I had used Ubuntu a few times right off of the Live CD, and although it took WAY TOO LONG to load compared with other Live Distors' I had used I was actually quite impressed at well "stuff just worked" such as my printer. So i figured give xubuntu a chance. Well, in some ways it truly has "just worked" in less than 3 days since my install and all of my hardware is working just like how I want it to. Which has its ups and downs in and of it self. First of all certainly there is less frustration, but there is also much less satisfaction then writing various commands to configure a printer diver. Overall Xubuntu seems less like Linux, if that makes any sense. Though part Of what I've grown to recognize as Linux, like those cool bouncing icons, I know is what made my system slower than it could be. (IF you have a fast computer and you haven't checked out mandriva's sweet 3D desktop effects, its certainly worth a look, I never got to use it much though). It may just take some getting used to my new system, and I'm going to try really hard to give ubuntu a fair chance and not download mandriva as soon as 2009 is officially released.

xfce does not seem to be incredibly faster than any other desktop environment I've used, and am still not really able to tell any real difference at all between it and GNOME like I've used on the Ubunut live CD. I mean I guess its faster than KDE?, and everything is faster than *******, but its certainly no DSL (Damn Small Linux) heck if I could ever get my old Dell Monitor to look right on DSL I'd probably use it a whole lot more.

I'm greatly disappointed that my user NEEDS to have a password. This is incredibly inconvenient. I would like to be able to hit the power button on my machine and walk away and do something else and when I get back its ready to go, not have to log in with a password partway threw the setup. Not only that, but it makes the user password and the super user the same? Its only asked me to make one password and when preforming functions were I should need root, i just enter the same password. What's the point of that? Doesn't that go against the who reason for having a password, if you know the regular password to get into the machine, you have the password to make blanket changes? What's up with that?
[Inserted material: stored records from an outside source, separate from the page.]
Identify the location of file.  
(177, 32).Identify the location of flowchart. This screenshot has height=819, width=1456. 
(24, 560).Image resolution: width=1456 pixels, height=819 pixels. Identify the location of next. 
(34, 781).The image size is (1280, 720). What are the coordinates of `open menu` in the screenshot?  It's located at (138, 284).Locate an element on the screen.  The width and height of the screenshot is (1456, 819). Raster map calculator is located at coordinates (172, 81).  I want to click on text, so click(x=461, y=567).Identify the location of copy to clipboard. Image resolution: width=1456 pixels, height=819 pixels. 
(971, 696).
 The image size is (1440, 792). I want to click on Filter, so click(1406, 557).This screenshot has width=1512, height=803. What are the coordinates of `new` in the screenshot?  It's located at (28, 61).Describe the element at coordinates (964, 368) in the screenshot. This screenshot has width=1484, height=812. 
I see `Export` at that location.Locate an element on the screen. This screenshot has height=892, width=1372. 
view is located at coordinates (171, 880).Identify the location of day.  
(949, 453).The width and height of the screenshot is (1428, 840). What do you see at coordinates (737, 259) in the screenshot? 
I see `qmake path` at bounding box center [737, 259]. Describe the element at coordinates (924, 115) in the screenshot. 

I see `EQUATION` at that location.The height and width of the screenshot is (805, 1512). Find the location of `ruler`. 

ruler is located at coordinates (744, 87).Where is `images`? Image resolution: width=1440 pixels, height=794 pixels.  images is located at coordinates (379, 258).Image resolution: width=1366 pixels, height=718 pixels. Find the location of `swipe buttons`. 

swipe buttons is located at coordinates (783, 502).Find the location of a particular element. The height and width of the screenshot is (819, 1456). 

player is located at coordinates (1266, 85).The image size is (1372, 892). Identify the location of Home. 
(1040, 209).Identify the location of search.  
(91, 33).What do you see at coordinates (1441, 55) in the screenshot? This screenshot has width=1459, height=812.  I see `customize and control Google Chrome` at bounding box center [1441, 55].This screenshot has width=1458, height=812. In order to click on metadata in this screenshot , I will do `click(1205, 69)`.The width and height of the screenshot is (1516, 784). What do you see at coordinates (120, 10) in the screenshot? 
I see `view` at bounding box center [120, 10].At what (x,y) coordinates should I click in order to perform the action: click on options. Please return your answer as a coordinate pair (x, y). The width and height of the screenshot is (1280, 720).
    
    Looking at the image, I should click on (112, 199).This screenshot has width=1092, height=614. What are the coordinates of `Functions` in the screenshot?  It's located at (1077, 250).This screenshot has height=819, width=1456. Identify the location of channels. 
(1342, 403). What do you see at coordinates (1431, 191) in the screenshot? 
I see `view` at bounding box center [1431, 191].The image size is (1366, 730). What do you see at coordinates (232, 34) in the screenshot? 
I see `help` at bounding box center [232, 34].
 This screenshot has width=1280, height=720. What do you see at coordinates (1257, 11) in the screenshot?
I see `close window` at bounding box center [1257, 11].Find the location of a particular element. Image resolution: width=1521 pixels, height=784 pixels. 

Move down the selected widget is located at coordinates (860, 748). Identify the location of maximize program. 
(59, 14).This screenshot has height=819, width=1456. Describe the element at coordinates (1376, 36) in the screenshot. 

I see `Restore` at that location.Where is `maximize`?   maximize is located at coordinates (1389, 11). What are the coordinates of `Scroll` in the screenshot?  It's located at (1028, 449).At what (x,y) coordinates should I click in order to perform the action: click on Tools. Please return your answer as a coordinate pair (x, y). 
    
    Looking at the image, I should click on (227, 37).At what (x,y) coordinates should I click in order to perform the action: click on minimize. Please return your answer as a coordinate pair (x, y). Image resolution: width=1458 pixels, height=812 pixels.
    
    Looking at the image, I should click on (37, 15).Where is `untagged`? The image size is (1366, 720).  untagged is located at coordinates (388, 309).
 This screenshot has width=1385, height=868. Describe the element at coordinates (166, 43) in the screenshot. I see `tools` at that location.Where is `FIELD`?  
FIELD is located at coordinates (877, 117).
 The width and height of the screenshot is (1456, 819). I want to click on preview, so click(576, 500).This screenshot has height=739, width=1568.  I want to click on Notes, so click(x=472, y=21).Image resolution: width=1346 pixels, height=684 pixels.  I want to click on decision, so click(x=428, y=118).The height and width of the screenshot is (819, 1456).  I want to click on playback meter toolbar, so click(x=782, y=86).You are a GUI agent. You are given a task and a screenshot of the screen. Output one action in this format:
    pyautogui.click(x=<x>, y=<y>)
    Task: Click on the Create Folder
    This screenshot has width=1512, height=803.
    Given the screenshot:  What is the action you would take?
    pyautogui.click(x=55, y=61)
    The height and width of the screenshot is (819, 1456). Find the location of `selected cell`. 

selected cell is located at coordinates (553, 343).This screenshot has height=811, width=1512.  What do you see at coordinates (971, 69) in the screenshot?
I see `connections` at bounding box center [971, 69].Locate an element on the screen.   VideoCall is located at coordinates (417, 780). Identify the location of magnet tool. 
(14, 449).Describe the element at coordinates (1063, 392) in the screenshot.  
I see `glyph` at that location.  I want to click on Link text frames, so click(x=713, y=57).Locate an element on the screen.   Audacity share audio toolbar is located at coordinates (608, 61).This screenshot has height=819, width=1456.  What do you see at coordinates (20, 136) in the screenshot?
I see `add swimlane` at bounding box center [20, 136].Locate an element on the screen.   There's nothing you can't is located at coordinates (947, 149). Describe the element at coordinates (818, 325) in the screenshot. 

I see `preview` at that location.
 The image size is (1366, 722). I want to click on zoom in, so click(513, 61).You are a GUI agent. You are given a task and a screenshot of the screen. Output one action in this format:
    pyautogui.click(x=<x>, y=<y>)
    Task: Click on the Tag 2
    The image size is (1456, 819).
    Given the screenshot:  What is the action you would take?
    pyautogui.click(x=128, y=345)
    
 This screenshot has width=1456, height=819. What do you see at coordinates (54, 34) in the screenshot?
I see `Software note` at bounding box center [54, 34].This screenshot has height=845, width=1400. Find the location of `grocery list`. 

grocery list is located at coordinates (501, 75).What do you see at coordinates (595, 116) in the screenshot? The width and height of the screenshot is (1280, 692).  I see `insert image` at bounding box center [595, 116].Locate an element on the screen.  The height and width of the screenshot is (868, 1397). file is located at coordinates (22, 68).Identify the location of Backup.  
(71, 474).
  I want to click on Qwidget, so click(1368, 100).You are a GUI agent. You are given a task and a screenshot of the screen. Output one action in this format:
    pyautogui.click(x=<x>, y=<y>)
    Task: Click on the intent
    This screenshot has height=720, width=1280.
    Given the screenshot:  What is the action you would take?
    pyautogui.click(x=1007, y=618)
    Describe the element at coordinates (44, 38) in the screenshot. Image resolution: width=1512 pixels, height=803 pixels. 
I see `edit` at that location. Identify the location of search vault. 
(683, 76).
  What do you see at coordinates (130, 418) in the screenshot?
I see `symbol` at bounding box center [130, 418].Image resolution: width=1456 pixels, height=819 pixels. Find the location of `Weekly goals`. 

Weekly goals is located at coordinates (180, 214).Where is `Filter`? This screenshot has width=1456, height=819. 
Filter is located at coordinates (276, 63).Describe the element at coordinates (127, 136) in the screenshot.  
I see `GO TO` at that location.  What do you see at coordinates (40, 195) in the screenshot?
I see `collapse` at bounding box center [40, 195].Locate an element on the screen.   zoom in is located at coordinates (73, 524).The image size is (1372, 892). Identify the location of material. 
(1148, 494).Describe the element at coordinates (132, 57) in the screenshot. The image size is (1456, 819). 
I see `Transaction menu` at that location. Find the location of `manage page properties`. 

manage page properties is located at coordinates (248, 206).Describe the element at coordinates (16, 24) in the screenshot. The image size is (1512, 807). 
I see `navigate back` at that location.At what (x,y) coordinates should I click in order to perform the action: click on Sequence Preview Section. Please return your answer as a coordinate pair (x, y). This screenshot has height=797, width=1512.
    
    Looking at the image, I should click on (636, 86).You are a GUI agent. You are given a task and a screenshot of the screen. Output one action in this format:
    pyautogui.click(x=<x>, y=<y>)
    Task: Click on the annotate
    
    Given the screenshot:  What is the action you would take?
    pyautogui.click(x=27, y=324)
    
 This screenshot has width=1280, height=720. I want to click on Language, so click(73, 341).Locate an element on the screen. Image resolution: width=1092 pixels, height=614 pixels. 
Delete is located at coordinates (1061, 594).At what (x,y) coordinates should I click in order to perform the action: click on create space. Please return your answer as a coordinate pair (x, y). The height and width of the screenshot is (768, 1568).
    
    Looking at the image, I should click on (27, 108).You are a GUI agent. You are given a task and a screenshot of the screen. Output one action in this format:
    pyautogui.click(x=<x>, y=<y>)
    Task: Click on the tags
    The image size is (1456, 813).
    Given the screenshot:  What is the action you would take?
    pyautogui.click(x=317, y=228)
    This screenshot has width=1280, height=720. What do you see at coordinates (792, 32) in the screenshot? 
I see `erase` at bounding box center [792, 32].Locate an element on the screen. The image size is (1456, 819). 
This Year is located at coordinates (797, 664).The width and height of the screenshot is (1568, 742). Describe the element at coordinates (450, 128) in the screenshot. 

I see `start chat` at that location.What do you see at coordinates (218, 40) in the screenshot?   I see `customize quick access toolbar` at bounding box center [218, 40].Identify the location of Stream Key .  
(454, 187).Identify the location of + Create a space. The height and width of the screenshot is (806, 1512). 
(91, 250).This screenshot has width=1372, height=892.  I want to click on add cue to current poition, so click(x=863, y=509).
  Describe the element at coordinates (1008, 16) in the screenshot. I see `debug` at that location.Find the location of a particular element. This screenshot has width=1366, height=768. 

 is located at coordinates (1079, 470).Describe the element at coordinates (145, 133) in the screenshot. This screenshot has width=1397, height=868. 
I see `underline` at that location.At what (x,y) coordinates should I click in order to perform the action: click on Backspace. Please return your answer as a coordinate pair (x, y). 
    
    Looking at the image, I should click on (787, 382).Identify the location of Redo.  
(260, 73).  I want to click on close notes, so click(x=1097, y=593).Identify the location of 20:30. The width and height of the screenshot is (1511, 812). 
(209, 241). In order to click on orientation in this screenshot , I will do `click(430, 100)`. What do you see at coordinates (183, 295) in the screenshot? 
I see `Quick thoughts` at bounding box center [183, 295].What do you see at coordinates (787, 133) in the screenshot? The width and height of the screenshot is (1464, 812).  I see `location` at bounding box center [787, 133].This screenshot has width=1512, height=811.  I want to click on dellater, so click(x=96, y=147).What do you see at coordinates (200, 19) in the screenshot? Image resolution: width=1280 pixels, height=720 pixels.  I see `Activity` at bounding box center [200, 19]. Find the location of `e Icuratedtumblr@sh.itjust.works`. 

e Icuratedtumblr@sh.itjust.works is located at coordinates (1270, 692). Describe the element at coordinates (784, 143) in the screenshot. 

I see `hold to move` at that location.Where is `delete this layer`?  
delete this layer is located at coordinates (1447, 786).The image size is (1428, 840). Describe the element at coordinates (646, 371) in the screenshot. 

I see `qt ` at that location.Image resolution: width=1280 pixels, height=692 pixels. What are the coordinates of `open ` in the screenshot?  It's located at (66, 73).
I did get my Logitech marble mouse to almost work right, which I never did to in a year of Mandriva, but just a quick edit of the Xconfig file. An exact edit that I had tried several times on Mandriva and never worked at all, granted it was some code I had found on an old Ubunutu forum, but X is X, isn't it? Oh well.

What I am surprised on is that I can't seem to access my Bluetooth dongle at all, I work for a bluetooth company, so even in my spare time I"ve become sorta bluetooth nerd, and how much everything else "just works" I"m surprised I can't seem to get it to do ANYTHING with bluetooth, even though I've installed all the Bluetooth protocols that aren't dependent on the KDE libraries. I digress, I think I will address my Bluetooth issues in its own post.

Anyway I know there's been a lot of rambling here. I'll finish off by saying one of the things I liked best about Mandriva was how quickly and politely any post I ever put on the forum was resounded to. I guess this is my first post and I will see how you respond, Ubuntu community.

wolfen69
October 7th, 2008, 06:43 AM
welcome to ubuntu. hope you enjoy it.

karellen
October 7th, 2008, 07:00 AM
keep in mind that if you were using such an old version of Mandriva (2007) the repos won't have the latest packages. this goes for any distro

SomeGuyDude
October 7th, 2008, 08:24 AM
The only difference I noticed between GNOME and XFCE was that XFCE was missing some stuff. That's really it, and I've tried it out multiple times.